◆ **Exercise goal**: The data should be restated word for word, in full.

┌────────

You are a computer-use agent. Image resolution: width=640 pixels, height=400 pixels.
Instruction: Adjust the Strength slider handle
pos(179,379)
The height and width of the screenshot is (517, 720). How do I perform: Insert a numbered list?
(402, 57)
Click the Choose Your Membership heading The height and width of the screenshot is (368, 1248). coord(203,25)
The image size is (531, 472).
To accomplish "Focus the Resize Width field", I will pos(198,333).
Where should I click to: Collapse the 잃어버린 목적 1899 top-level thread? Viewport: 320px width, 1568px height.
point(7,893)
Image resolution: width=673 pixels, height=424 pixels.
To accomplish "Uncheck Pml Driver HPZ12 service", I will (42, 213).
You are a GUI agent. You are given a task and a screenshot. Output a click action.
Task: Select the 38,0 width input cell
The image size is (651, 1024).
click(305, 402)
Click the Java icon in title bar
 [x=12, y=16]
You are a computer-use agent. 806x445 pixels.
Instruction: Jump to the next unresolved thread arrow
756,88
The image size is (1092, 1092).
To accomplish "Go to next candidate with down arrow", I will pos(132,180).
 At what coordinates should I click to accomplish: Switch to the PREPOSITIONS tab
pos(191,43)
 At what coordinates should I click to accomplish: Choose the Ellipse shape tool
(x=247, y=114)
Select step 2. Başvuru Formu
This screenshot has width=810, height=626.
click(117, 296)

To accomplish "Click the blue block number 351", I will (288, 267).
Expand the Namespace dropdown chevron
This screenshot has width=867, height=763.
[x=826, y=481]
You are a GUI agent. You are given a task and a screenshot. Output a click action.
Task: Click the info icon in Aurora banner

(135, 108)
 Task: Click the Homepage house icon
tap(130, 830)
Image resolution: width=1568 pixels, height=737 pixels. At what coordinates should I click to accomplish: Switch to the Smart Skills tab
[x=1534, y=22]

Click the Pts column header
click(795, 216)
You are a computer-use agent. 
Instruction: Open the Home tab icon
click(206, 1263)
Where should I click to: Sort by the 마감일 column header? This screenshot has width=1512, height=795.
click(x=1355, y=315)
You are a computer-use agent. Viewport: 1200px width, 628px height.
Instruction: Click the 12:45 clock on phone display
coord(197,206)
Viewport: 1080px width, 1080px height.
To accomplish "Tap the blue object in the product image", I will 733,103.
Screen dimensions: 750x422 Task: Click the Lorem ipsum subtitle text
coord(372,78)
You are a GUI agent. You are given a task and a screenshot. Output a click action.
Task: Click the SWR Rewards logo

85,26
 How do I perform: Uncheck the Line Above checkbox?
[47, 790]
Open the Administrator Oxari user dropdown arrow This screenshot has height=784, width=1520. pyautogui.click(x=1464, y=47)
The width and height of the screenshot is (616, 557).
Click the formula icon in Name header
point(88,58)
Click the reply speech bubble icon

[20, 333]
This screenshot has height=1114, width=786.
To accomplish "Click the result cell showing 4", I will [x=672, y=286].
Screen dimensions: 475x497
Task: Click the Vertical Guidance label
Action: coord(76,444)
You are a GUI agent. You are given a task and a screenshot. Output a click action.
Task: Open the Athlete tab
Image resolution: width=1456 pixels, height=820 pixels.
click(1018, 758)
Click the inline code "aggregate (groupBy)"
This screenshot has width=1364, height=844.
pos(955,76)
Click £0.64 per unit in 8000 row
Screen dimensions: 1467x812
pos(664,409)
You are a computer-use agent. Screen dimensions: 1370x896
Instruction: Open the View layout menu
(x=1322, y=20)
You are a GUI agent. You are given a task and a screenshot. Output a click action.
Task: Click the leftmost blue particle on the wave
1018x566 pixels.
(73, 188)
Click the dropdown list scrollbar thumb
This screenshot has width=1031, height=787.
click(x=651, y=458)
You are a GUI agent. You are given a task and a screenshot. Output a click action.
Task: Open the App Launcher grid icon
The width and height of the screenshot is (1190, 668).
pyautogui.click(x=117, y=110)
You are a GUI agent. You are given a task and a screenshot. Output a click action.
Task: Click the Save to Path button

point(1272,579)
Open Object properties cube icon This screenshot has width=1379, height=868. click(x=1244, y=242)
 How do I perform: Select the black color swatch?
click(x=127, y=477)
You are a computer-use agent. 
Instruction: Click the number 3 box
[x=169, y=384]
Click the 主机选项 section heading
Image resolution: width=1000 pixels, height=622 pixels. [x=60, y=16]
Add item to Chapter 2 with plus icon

└────────

◆ **Exercise output**:
You are a computer-use agent. Image resolution: width=640 pixels, height=400 pixels.
Instruction: Adjust the Strength slider handle
pos(179,379)
The height and width of the screenshot is (517, 720). How do I perform: Insert a numbered list?
(402, 57)
Click the Choose Your Membership heading The height and width of the screenshot is (368, 1248). coord(203,25)
The image size is (531, 472).
To accomplish "Focus the Resize Width field", I will pos(198,333).
Where should I click to: Collapse the 잃어버린 목적 1899 top-level thread? Viewport: 320px width, 1568px height.
point(7,893)
Image resolution: width=673 pixels, height=424 pixels.
To accomplish "Uncheck Pml Driver HPZ12 service", I will (42, 213).
You are a GUI agent. You are given a task and a screenshot. Output a click action.
Task: Select the 38,0 width input cell
The image size is (651, 1024).
click(305, 402)
Click the Java icon in title bar
 [x=12, y=16]
You are a computer-use agent. 806x445 pixels.
Instruction: Jump to the next unresolved thread arrow
756,88
The image size is (1092, 1092).
To accomplish "Go to next candidate with down arrow", I will pos(132,180).
 At what coordinates should I click to accomplish: Switch to the PREPOSITIONS tab
pos(191,43)
 At what coordinates should I click to accomplish: Choose the Ellipse shape tool
(x=247, y=114)
Select step 2. Başvuru Formu
This screenshot has width=810, height=626.
click(117, 296)

To accomplish "Click the blue block number 351", I will (288, 267).
Expand the Namespace dropdown chevron
This screenshot has width=867, height=763.
[x=826, y=481]
You are a GUI agent. You are given a task and a screenshot. Output a click action.
Task: Click the info icon in Aurora banner

(135, 108)
 Task: Click the Homepage house icon
tap(130, 830)
Image resolution: width=1568 pixels, height=737 pixels. At what coordinates should I click to accomplish: Switch to the Smart Skills tab
[x=1534, y=22]

Click the Pts column header
click(795, 216)
You are a computer-use agent. 
Instruction: Open the Home tab icon
click(206, 1263)
Where should I click to: Sort by the 마감일 column header? This screenshot has width=1512, height=795.
click(x=1355, y=315)
You are a computer-use agent. Viewport: 1200px width, 628px height.
Instruction: Click the 12:45 clock on phone display
coord(197,206)
Viewport: 1080px width, 1080px height.
To accomplish "Tap the blue object in the product image", I will 733,103.
Screen dimensions: 750x422 Task: Click the Lorem ipsum subtitle text
coord(372,78)
You are a GUI agent. You are given a task and a screenshot. Output a click action.
Task: Click the SWR Rewards logo

85,26
 How do I perform: Uncheck the Line Above checkbox?
[47, 790]
Open the Administrator Oxari user dropdown arrow This screenshot has height=784, width=1520. pyautogui.click(x=1464, y=47)
The width and height of the screenshot is (616, 557).
Click the formula icon in Name header
point(88,58)
Click the reply speech bubble icon

[20, 333]
This screenshot has height=1114, width=786.
To accomplish "Click the result cell showing 4", I will [x=672, y=286].
Screen dimensions: 475x497
Task: Click the Vertical Guidance label
Action: coord(76,444)
You are a GUI agent. You are given a task and a screenshot. Output a click action.
Task: Open the Athlete tab
Image resolution: width=1456 pixels, height=820 pixels.
click(1018, 758)
Click the inline code "aggregate (groupBy)"
This screenshot has width=1364, height=844.
pos(955,76)
Click £0.64 per unit in 8000 row
Screen dimensions: 1467x812
pos(664,409)
You are a computer-use agent. Screen dimensions: 1370x896
Instruction: Open the View layout menu
(x=1322, y=20)
You are a GUI agent. You are given a task and a screenshot. Output a click action.
Task: Click the leftmost blue particle on the wave
1018x566 pixels.
(73, 188)
Click the dropdown list scrollbar thumb
This screenshot has width=1031, height=787.
click(x=651, y=458)
You are a GUI agent. You are given a task and a screenshot. Output a click action.
Task: Open the App Launcher grid icon
The width and height of the screenshot is (1190, 668).
pyautogui.click(x=117, y=110)
You are a GUI agent. You are given a task and a screenshot. Output a click action.
Task: Click the Save to Path button

point(1272,579)
Open Object properties cube icon This screenshot has width=1379, height=868. click(x=1244, y=242)
 How do I perform: Select the black color swatch?
click(x=127, y=477)
You are a computer-use agent. 
Instruction: Click the number 3 box
[x=169, y=384]
Click the 主机选项 section heading
Image resolution: width=1000 pixels, height=622 pixels. [x=60, y=16]
Add item to Chapter 2 with plus icon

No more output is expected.